Retype, word for word, every line of the records below starting at the one that contains "listopad 2019 (25, 1980)" and ending at the one that contains "Nominal Kaszka Instant"; include both of those lines and nothing more.

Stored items
----------------
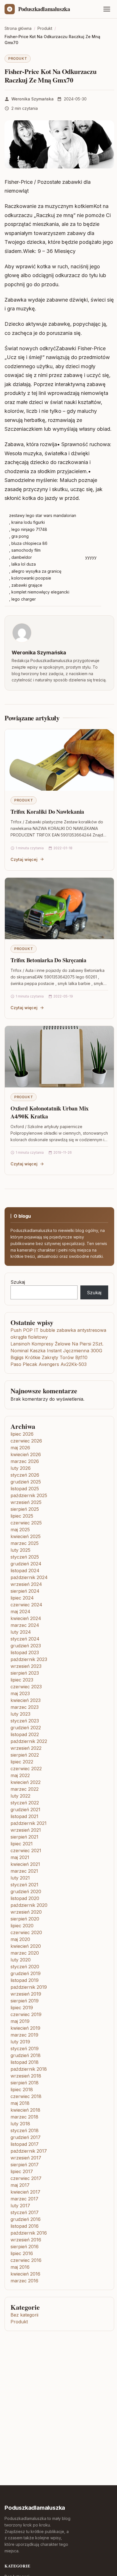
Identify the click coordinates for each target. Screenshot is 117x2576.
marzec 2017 (24, 2199)
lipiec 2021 (22, 1844)
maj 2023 (20, 1693)
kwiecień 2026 (26, 1454)
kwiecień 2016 (25, 2274)
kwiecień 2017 (25, 2192)
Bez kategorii (24, 2315)
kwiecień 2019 (25, 2028)
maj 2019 (20, 2021)
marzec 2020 (25, 1953)
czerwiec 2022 (26, 1768)
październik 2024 (29, 1577)
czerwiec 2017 (26, 2178)
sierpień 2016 (25, 2246)
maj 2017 (20, 2185)
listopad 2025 (25, 1488)
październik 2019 (29, 1987)
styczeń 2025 (25, 1557)
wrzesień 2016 (26, 2240)
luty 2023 (20, 1714)
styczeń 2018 (25, 2130)
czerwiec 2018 (26, 2096)
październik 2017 (29, 2151)
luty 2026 (21, 1468)
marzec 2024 (25, 1625)
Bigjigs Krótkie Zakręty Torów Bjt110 (49, 1357)
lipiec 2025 (22, 1516)
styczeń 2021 (24, 1884)
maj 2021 (20, 1857)
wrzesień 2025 (26, 1502)
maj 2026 (20, 1447)
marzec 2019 (24, 2035)
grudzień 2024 (26, 1564)
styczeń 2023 (25, 1721)
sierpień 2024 (25, 1591)
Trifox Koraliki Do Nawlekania (47, 811)
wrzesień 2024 (26, 1584)
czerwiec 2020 (26, 1932)
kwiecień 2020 (26, 1946)
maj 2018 (20, 2103)
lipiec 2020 (22, 1925)
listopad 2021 (24, 1816)
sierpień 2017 (25, 2164)
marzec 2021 (24, 1871)
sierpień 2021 (24, 1837)
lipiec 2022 (22, 1762)
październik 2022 (29, 1741)
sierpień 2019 (25, 2001)
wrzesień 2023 (26, 1666)
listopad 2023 (25, 1652)
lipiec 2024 (22, 1598)
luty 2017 (20, 2205)
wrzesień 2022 (26, 1748)
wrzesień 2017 (26, 2158)
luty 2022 (20, 1796)
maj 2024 (20, 1611)
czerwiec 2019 (26, 2014)
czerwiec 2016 (26, 2260)
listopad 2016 (25, 2226)
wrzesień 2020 (26, 1912)
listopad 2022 (25, 1734)
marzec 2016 (24, 2281)
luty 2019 (20, 2042)
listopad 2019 (25, 1980)
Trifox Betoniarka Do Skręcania (48, 960)
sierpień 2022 (25, 1755)
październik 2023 (29, 1659)
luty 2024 (21, 1632)
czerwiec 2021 (26, 1850)
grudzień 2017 (26, 2137)
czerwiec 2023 (26, 1686)
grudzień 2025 (26, 1482)
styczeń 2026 (25, 1475)
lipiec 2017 (22, 2171)
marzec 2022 (25, 1789)
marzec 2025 (25, 1543)
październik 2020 (29, 1905)
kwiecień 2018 (25, 2110)
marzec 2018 (24, 2117)
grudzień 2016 (26, 2219)
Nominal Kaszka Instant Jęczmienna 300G (56, 1350)
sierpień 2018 (25, 2082)
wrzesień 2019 (26, 1994)
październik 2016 (29, 2233)
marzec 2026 (25, 1461)
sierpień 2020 (25, 1919)
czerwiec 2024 (26, 1605)
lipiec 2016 (22, 2253)
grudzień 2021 (25, 1809)
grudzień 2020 (26, 1891)
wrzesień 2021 (26, 1830)
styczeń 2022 (25, 1803)
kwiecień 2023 (26, 1700)
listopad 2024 (25, 1570)
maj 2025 (20, 1529)
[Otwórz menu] (106, 9)
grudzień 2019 (26, 1973)
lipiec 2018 (22, 2089)
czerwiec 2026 (26, 1441)
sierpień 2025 (25, 1509)
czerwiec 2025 (26, 1523)
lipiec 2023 (22, 1680)
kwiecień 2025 (26, 1536)
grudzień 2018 (26, 2055)
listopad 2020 (25, 1898)
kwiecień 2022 (26, 1782)
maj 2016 (20, 2267)
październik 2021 (29, 1823)
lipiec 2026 (22, 1434)
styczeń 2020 (25, 1966)
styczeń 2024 (25, 1639)
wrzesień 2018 (26, 2076)
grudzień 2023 (26, 1645)
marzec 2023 (25, 1707)
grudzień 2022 (26, 1727)
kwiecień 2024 (26, 1618)
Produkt (17, 58)
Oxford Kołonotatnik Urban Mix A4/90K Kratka (50, 1112)
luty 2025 (20, 1550)
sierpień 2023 (25, 1673)
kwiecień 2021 (25, 1864)
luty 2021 (20, 1878)
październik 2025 (29, 1495)
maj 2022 (20, 1775)
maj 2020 (20, 1939)
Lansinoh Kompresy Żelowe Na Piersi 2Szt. (57, 1344)
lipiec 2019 (22, 2007)
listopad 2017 (25, 2144)
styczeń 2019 (25, 2048)
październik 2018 (29, 2069)
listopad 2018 (25, 2062)
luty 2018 (20, 2123)
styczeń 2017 (25, 2212)
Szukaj (18, 1282)
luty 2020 (21, 1960)
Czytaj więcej (24, 859)
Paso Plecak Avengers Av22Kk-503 (49, 1364)
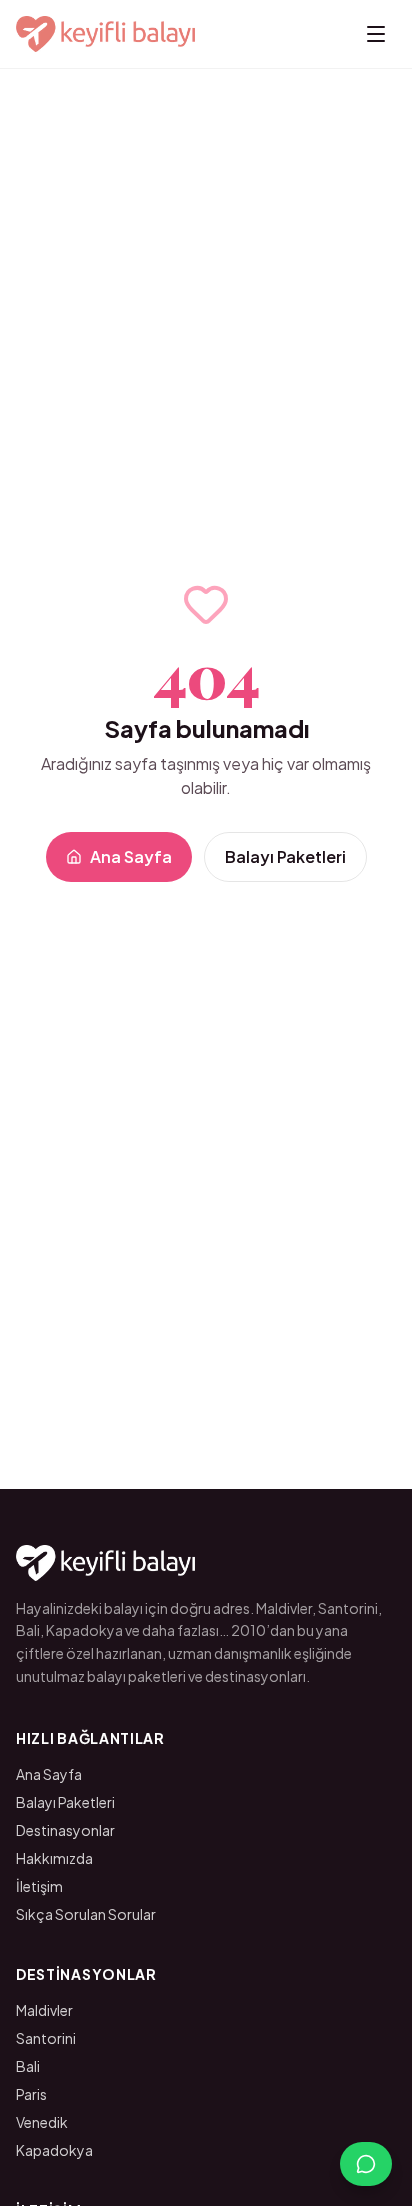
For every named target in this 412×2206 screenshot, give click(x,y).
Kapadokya (54, 2150)
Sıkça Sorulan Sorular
----------------
__RESPONSE__:
listopad 2019 (25, 1980)
Trifox Betoniarka Do Skręcania (48, 960)
sierpień 2022 (25, 1755)
październik 2023 (29, 1659)
luty 2024 (21, 1632)
czerwiec 2021 (26, 1850)
grudzień 2017 (26, 2137)
czerwiec 2023 (26, 1686)
grudzień 2025 (26, 1482)
styczeń 2026 (25, 1475)
lipiec 2017 (22, 2171)
marzec 2022 (25, 1789)
marzec 2025 (25, 1543)
październik 2020 (29, 1905)
kwiecień 2018 (25, 2110)
marzec 2018 (24, 2117)
grudzień 2016 (26, 2219)
Nominal Kaszka Instant Jęczmienna 300G (56, 1350)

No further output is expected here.